I literally cannot believe that people are wasting their time doing this either as a benchmark or...

throwuxiytayq • yesterday at 8:40 PM • 6 replies • view on HN

I literally cannot believe that people are wasting their time doing this either as a benchmark or for fun. After every single language model release, no less.

Replies

sharkjacobs • yesterday at 8:44 PM

It feels like the results stopped being interesting a little while ago but the practice has become part of simonw's brand, and it gives him something to post even when there is nothing interesting to say about another incremental improvement to a model, and so I don't imagine he'll stop.

➕ show 1 reply

cedws • yesterday at 10:22 PM

It’s not a waste of time.
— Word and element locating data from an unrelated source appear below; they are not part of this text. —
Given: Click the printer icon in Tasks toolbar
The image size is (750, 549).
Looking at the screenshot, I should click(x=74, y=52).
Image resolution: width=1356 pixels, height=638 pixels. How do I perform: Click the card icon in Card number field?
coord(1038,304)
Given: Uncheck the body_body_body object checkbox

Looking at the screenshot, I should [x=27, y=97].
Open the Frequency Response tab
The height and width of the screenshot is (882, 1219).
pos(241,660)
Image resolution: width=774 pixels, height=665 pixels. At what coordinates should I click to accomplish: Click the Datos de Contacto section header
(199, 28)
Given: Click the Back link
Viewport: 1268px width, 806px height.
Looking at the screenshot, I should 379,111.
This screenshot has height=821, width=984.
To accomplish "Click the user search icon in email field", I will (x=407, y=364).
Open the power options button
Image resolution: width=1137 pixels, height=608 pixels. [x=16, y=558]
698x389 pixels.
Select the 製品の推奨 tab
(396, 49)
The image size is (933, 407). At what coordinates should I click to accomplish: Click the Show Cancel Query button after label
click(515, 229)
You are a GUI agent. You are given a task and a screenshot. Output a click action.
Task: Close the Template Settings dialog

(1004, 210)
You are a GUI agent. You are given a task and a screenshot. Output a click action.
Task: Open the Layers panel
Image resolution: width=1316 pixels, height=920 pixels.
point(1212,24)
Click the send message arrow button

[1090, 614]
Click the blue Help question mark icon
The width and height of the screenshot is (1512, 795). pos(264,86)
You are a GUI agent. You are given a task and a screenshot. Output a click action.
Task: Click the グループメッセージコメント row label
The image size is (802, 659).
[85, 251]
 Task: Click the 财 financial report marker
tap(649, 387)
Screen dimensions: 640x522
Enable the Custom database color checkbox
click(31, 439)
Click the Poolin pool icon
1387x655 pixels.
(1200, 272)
As the boundaries of AI are pushed we increasingly struggle to define what intelligence actually is. It becomes more useful to test what models cannot do instead of what they can. Random tasks like the pelican test can show how general the intelligence really is, putting aside the obvious flaw that the labs can optimise for such a simple public benchmark.

recursive • yesterday at 9:57 PM

Fun is so un-productive. Everyone doing things for "fun" is going to be sorry when they look back and realizes they were wasting time having a "good time" rather than optimizing their KPIs.

➕ show 1 reply

bschwindHN • today at 1:55 AM

I do wonder how much energy collectively has been burned on this useless "benchmark".

segmondy • yesterday at 9:29 PM

I can't believe you're such a party pooper. It's exciting times, the silly things do matter!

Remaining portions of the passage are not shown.